Is Retail Dying? Express is Struggling, Abercrombie and Fitch Soars


Chris Hill: It’s Thursday, November 29th.
Welcome to MarketFoolery! I’m Chris Hill. Joining me in studio, Emily Flippen,
in the house. Thanks for being here! Emily Flippen: Thanks for having me!
Hill: We’re going to dip into the Fool mailbag. We have to start with a tale of two retailers,
Abercrombie and Fitch and Express, both with third quarter reports out this morning. Kind
of like we saw yesterday with two stocks with a huge difference in their spread.
Abercrombie and Fitch up about 20% this morning, Express down about 10%. It was worse than
that when the market first opened. Let’s start with Express. Any time I see a company like this,
and by that, I mean, it’s now somewhere in the neighborhood of a $450 million market cap.
They are struggling in what is historically a tough industry. Apparel retail is a tough
industry. My first question to you is, how bad of shape do you think Express is in right now?

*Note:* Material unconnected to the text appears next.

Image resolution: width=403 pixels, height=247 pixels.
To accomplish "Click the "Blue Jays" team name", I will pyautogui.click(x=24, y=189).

Just on the surface, in the wake of this report, and it’s not a particularly big company,
I’m wondering how much trouble they’re in? Flippen: I don’t think they’re in as much
trouble as JCPenney or Sears or something. They haven’t gotten to that point yet.
But I do think that as a company, they’re operating in a segment that isn’t going to be there
in the future. It’s middle-line retailer. You have your high-end goods aimed at adults,
then your discount goods. TJ Maxx vs. Nordstrom. And they’re in this weird middle zone where
they’re trying to get somebody at that $40-50 price point. It’s really a challenging area
to be in. I’m not sure if they’ve really bottomed out. I do think that it is concerning,
if I were Express, to be operating in this segment where we’re seeing retailers be really pushed.
Like you said, it’s a hard area to be operating in. Hill: It sounds like you’re saying, maybe not so much a knock on Express and their
management, it’s just the space that they’re in. You think this could go away?
Flippen: I would not be surprised. I think it could be acquired, I would
also not be surprised by that. Hill: No, I’m saying the space. When you
were talking about, what is Express trying to pull off, in terms of who they’re
appealing to, one of the things I was thinking was, “Wow, that sounds a little bit like Gap.”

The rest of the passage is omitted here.